I mentioned in June that I’d gotten an award from the White House. Now they’re promoting it on their website. On the “Champions of Change” site—that’s the award that I got—they’re featuring the sixteen of us who received awards on that occasion, all in the realm of open data technology. I was in awfully good company, rather outclassed by most of the other folks, all of whom you can read about on that site. The link to information about me currently goes to Omar Epps’ entry (a mistake that, I assure you, is not often made), but my entry is linked to from elsewhere, luckily. There’s even a brief video interview with me, which I find excruciating to watch, but one can do so. (Something about being interviewed on video makes me think that I should probably blink a lot. Somewhere in my reptile brain, something is saying “you should blink a lot—it’ll make you look smart!” Instead, it makes me look simultaneously flirtatious and convulsive.)
Perhaps my favorite bit is being mentioned in a blog entry today by US CTO Aneesh Chopra, along with two other folks from my award group:
Waldo Jaquith used his free time to facilitate a more open government. Despite long hours at his day job, Waldo found the time to launch Richmond Sunlight, a volunteer-run site that keeps track of the Virginia legislature, including manually uploading hundreds of hours of CSPAN-inspired video of floor speeches, tagging relevant information on bills and committee votes, and inviting the public to comment on any particular legislation. He solicits feedback, introduces new products and services, and encourages others to participate. In short, he embodies the spirit that drives the Internet economy – “rough consensus, running code.”
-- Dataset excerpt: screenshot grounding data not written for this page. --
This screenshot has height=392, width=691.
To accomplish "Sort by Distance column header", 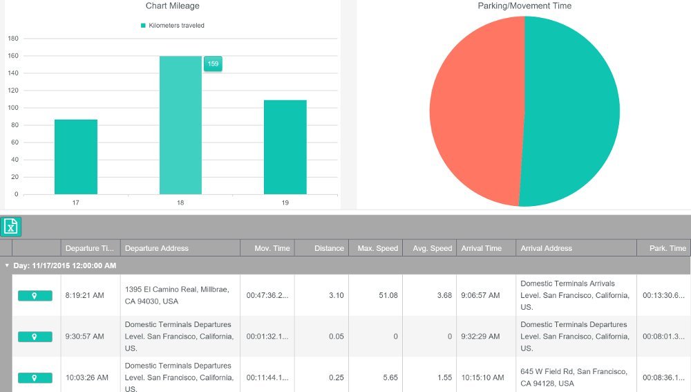I will [x=322, y=248].
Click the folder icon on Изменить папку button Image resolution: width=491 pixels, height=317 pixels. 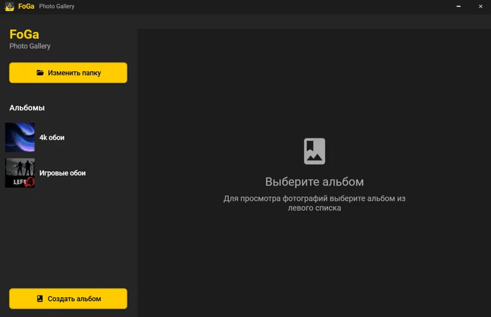point(40,72)
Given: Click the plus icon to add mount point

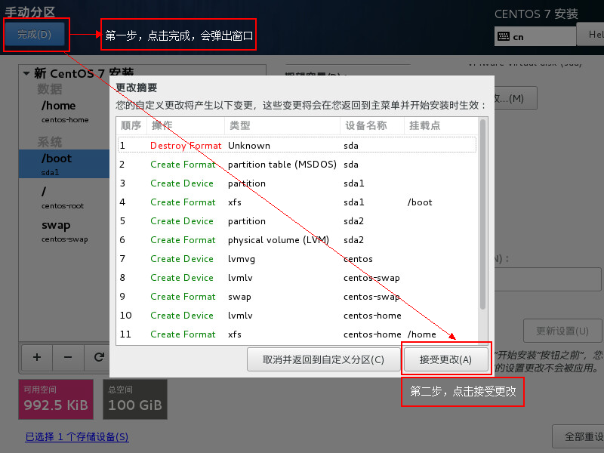Looking at the screenshot, I should coord(37,357).
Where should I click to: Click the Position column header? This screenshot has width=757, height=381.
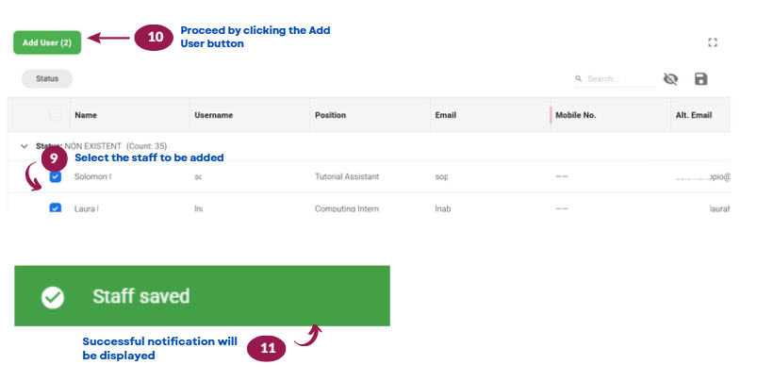(x=330, y=115)
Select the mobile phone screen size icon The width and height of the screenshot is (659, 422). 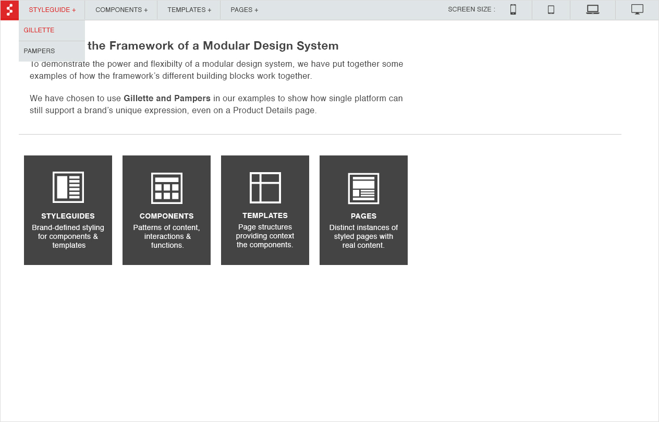[513, 9]
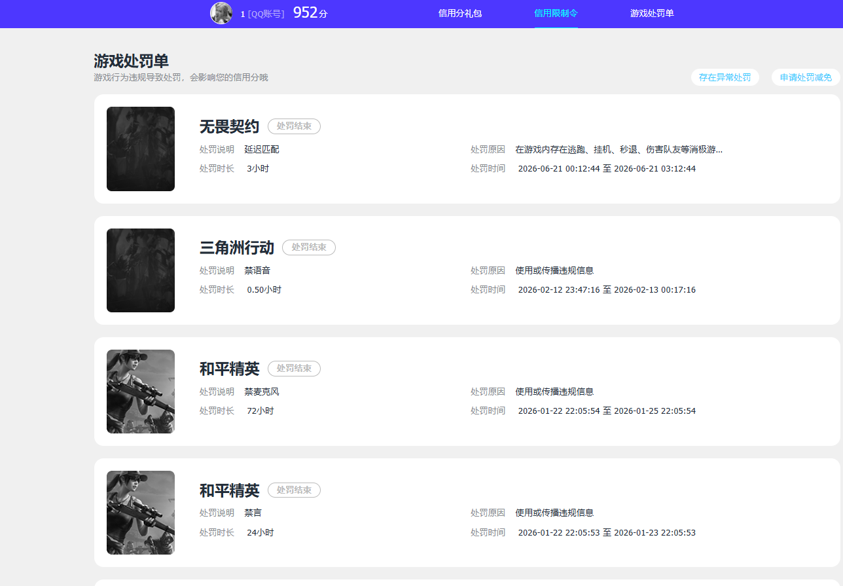
Task: Click the 处罚结束 badge beside 三角洲行动
Action: [x=309, y=247]
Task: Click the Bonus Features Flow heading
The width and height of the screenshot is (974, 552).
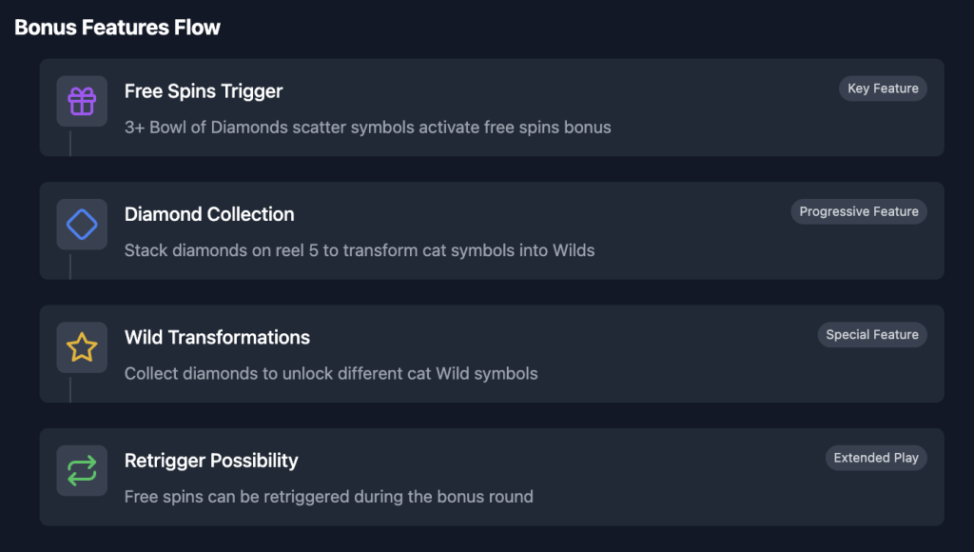Action: point(117,28)
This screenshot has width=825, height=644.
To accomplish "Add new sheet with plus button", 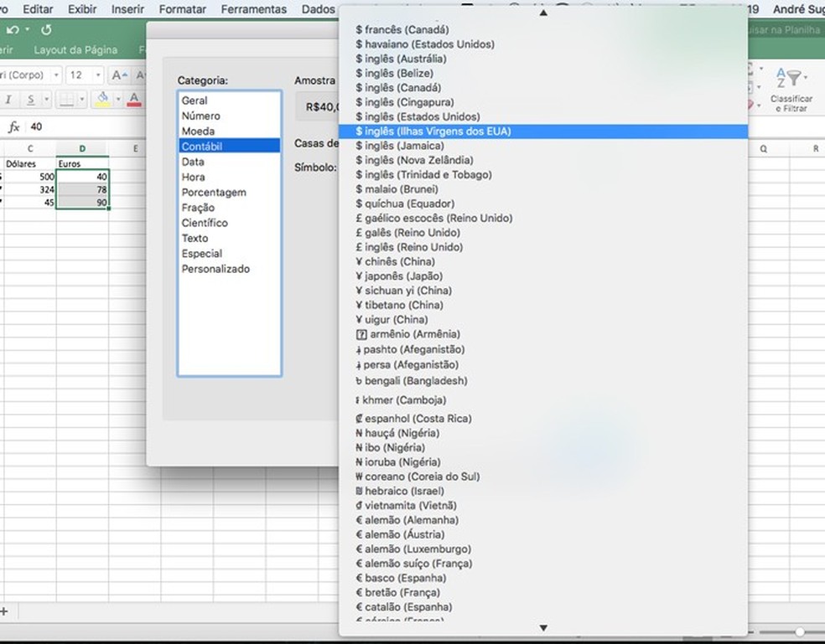I will 4,611.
Leigh, Waldo and David are part of a growing network of open innovators tapping into (or contributing to) government data that is both “human-friendly” (you can find what you need), and “computer-friendly” so that entrepreneurs can develop applications that both solve big problems and create jobs in an increasingly competitive economy. I’m confident this growing band of app-developing brothers and sisters will help us invent our way to a clean energy economy, achieve a “quantum leap” in learning outcomes, and strengthen America’s manufacturing sector. To support them, I’ve directed technology and innovation leaders across the federal government to learn from these best practices and scale what works.
I can feel all of this receding into memory, given the title of The Story about the Time I Went to the White House and Won an Award to be hauled out and recited at dinner parties, making my wife roll her eyes as the years go by. It was fun.
I’ve been spreading the word amongst the old clan as well, since we knew you when. I’m so proud of you! I promise to remain a cheerleader about this one, you done GOOD, homeboy. Onward and upward.
Hooray! What wonderful news, Waldo!
The video is NOT excruciating at all. It did make me think about how hard it would be for me to follow legislation related to higher ed in another state. You have spoiled us with Richmond Sunlight!
When I saw the headline, I thought maybe you were the guy who jumped the fence yesterday…. ;-)
I hear your excellent work in raising chickens is up for recognition by the Department of Agriculture ;)
I’m one of those “technology and innovation leaders across the federal government” who Mr. Kundra directed “to learn from these best practices and scale what works.” Really, he did – to my face – and with a deadline. Now, I’ve been doing IT for more than 20 years. I’ve done it in small companies, in Fortune 100 companies, and now for Uncle Sam. I know good tech when I see it and love being part of creating it. Heck, I even read this blog.
But his “direction” came with no resources, no relief from the mind-numbing bureaucracy that employs both of us, no authority with my bosses, and no chance of going anywhere. And that’s really frustrating. Innovation that can survive antiquated infrastructure, inadequate bandwidth, draconian infosec requirements, ADA compliance, labor union approval, and underpaid and entrenched employees — now *that* would be cool.
I’m sure that’d be frustrating! In my experience with state government, there are lots of bright, capable people working in the larger field of IT, people with visions for open government technology that are a whole lot more ambitious than anything I have in mind. But, as you say, there are often systemic problems that reinforce the notion that these things just aren’t going to happen. Grand proposals have to be followed up with the real work of the systemic change that can make them happen.